[Collected data entries]
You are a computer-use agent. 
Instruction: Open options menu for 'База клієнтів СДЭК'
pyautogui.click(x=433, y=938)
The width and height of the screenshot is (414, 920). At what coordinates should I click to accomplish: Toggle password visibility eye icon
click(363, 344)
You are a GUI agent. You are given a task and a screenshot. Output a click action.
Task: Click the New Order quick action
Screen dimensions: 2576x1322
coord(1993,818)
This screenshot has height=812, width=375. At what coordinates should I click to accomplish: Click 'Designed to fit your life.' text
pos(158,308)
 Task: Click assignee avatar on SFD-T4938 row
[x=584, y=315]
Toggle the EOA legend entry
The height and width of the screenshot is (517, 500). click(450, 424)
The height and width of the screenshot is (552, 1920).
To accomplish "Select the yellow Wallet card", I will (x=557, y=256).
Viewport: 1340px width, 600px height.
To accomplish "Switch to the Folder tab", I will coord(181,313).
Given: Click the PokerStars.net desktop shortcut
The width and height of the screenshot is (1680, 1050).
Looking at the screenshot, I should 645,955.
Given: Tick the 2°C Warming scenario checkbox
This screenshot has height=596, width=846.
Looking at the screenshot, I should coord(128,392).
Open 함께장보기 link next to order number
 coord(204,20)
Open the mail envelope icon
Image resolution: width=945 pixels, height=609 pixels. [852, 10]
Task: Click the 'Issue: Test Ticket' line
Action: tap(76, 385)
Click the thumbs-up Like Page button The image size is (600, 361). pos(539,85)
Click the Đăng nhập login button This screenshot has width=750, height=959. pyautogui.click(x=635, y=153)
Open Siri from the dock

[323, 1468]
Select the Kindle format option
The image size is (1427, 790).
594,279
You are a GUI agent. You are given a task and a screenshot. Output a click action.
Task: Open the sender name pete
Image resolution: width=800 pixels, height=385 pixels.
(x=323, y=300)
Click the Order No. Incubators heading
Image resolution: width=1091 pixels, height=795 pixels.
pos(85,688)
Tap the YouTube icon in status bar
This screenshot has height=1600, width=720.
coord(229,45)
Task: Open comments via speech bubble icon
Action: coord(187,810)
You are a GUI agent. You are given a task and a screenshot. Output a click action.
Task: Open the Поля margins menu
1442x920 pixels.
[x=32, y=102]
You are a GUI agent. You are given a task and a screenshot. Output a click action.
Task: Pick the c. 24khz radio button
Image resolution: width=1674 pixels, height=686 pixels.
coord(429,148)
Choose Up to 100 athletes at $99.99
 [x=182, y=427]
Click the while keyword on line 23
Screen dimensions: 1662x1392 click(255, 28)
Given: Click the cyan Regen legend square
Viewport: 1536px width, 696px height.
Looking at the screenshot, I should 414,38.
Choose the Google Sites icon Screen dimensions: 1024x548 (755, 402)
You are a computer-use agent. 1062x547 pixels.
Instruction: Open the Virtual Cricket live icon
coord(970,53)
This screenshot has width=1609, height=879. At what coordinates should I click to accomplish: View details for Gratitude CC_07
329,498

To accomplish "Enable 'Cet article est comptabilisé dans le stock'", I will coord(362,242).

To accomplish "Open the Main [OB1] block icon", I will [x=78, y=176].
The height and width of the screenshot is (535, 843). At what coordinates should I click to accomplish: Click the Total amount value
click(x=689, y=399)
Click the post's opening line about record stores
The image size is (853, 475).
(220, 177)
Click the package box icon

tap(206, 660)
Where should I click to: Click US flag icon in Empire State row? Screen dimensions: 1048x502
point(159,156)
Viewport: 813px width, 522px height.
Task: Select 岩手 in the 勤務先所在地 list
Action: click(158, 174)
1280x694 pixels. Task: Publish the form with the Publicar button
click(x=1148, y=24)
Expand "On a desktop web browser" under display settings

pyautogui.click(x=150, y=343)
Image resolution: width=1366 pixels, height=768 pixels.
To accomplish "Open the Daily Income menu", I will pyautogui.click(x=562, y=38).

▶ _Requirement_
An exact retyping of every line in the records is needed.

▶ _Written solution_
You are a computer-use agent. 
Instruction: Open options menu for 'База клієнтів СДЭК'
pyautogui.click(x=433, y=938)
The width and height of the screenshot is (414, 920). At what coordinates should I click to accomplish: Toggle password visibility eye icon
click(363, 344)
You are a GUI agent. You are given a task and a screenshot. Output a click action.
Task: Click the New Order quick action
Screen dimensions: 2576x1322
coord(1993,818)
This screenshot has height=812, width=375. At what coordinates should I click to accomplish: Click 'Designed to fit your life.' text
pos(158,308)
 Task: Click assignee avatar on SFD-T4938 row
[x=584, y=315]
Toggle the EOA legend entry
The height and width of the screenshot is (517, 500). click(450, 424)
The height and width of the screenshot is (552, 1920).
To accomplish "Select the yellow Wallet card", I will (x=557, y=256).
Viewport: 1340px width, 600px height.
To accomplish "Switch to the Folder tab", I will coord(181,313).
Given: Click the PokerStars.net desktop shortcut
The width and height of the screenshot is (1680, 1050).
Looking at the screenshot, I should 645,955.
Given: Tick the 2°C Warming scenario checkbox
This screenshot has height=596, width=846.
Looking at the screenshot, I should coord(128,392).
Open 함께장보기 link next to order number
 coord(204,20)
Open the mail envelope icon
Image resolution: width=945 pixels, height=609 pixels. [852, 10]
Task: Click the 'Issue: Test Ticket' line
Action: tap(76, 385)
Click the thumbs-up Like Page button The image size is (600, 361). pos(539,85)
Click the Đăng nhập login button This screenshot has width=750, height=959. pyautogui.click(x=635, y=153)
Open Siri from the dock

[323, 1468]
Select the Kindle format option
The image size is (1427, 790).
594,279
You are a GUI agent. You are given a task and a screenshot. Output a click action.
Task: Open the sender name pete
Image resolution: width=800 pixels, height=385 pixels.
(x=323, y=300)
Click the Order No. Incubators heading
Image resolution: width=1091 pixels, height=795 pixels.
pos(85,688)
Tap the YouTube icon in status bar
This screenshot has height=1600, width=720.
coord(229,45)
Task: Open comments via speech bubble icon
Action: coord(187,810)
You are a GUI agent. You are given a task and a screenshot. Output a click action.
Task: Open the Поля margins menu
1442x920 pixels.
[x=32, y=102]
You are a GUI agent. You are given a task and a screenshot. Output a click action.
Task: Pick the c. 24khz radio button
Image resolution: width=1674 pixels, height=686 pixels.
coord(429,148)
Choose Up to 100 athletes at $99.99
 [x=182, y=427]
Click the while keyword on line 23
Screen dimensions: 1662x1392 click(255, 28)
Given: Click the cyan Regen legend square
Viewport: 1536px width, 696px height.
Looking at the screenshot, I should 414,38.
Choose the Google Sites icon Screen dimensions: 1024x548 (755, 402)
You are a computer-use agent. 1062x547 pixels.
Instruction: Open the Virtual Cricket live icon
coord(970,53)
This screenshot has width=1609, height=879. At what coordinates should I click to accomplish: View details for Gratitude CC_07
329,498

To accomplish "Enable 'Cet article est comptabilisé dans le stock'", I will coord(362,242).

To accomplish "Open the Main [OB1] block icon", I will [x=78, y=176].
The height and width of the screenshot is (535, 843). At what coordinates should I click to accomplish: Click the Total amount value
click(x=689, y=399)
Click the post's opening line about record stores
The image size is (853, 475).
(220, 177)
Click the package box icon

tap(206, 660)
Where should I click to: Click US flag icon in Empire State row? Screen dimensions: 1048x502
point(159,156)
Viewport: 813px width, 522px height.
Task: Select 岩手 in the 勤務先所在地 list
Action: click(158, 174)
1280x694 pixels. Task: Publish the form with the Publicar button
click(x=1148, y=24)
Expand "On a desktop web browser" under display settings

pyautogui.click(x=150, y=343)
Image resolution: width=1366 pixels, height=768 pixels.
To accomplish "Open the Daily Income menu", I will pyautogui.click(x=562, y=38).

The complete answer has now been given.